Instructions to follow:
Each record should reappear exactly in your answer, minus any picture.
━━ Data records
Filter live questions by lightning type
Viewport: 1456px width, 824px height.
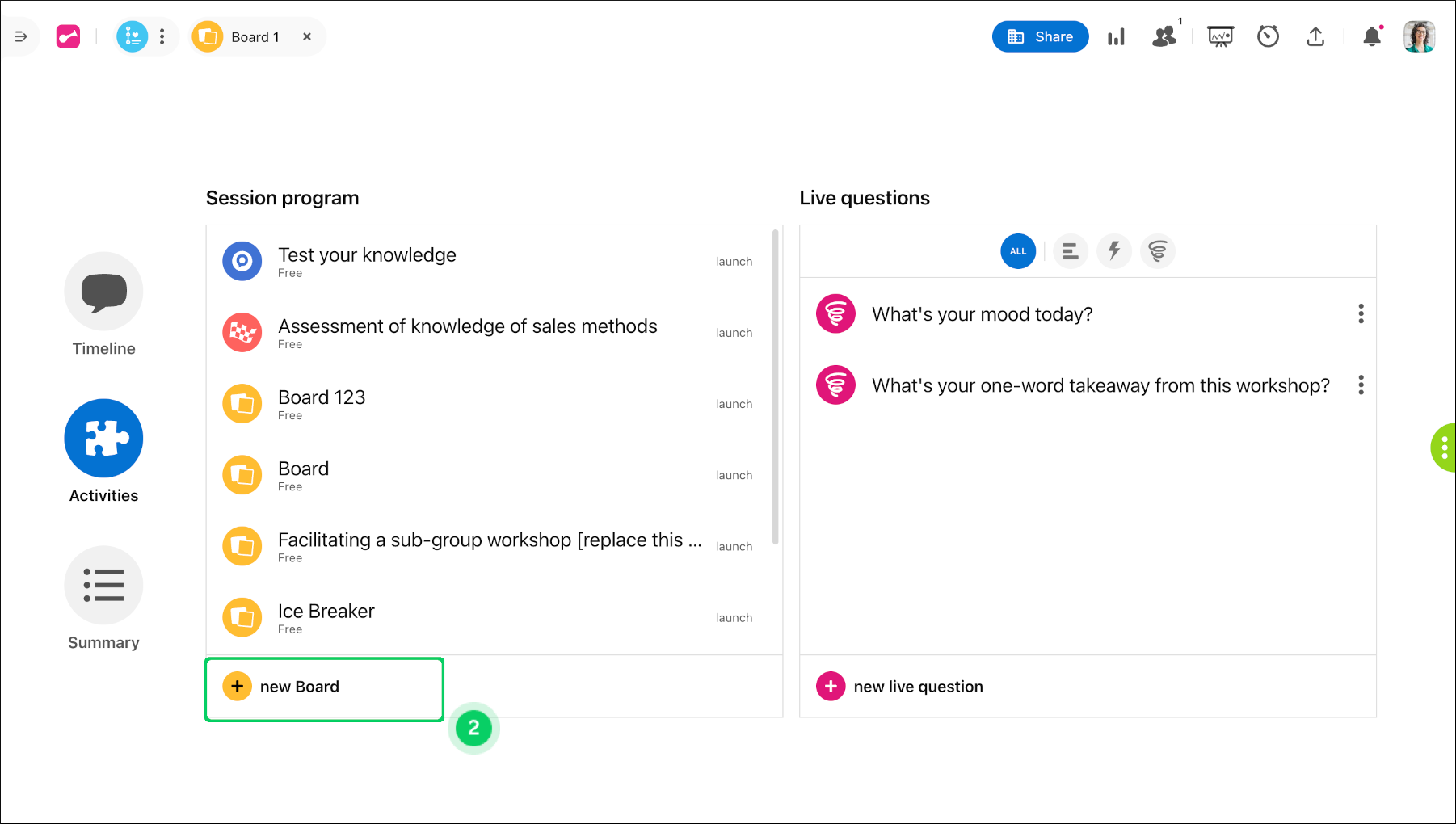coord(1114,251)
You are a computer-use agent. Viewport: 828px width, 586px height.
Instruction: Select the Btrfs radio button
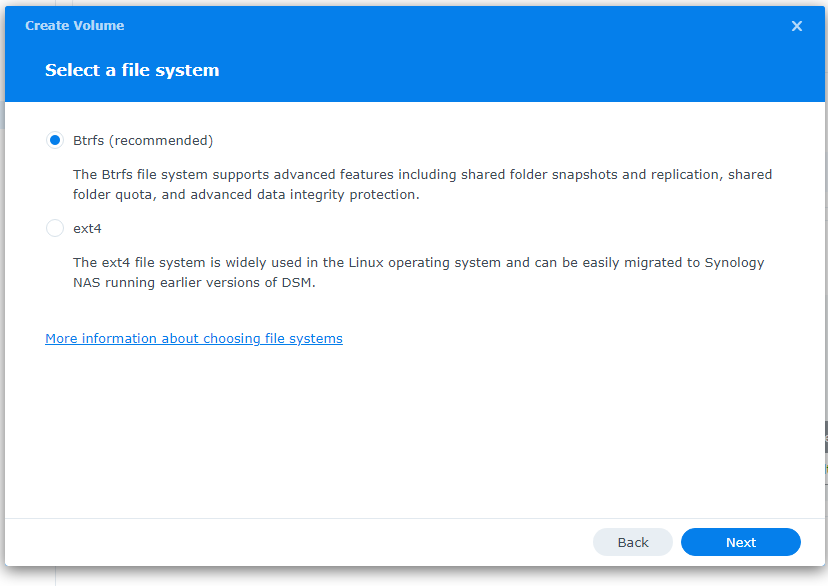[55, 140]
━━━━
Solution to this problem:
Filter live questions by lightning type
Viewport: 1456px width, 824px height.
coord(1114,251)
You are a computer-use agent. Viewport: 828px width, 586px height.
Instruction: Select the Btrfs radio button
[55, 140]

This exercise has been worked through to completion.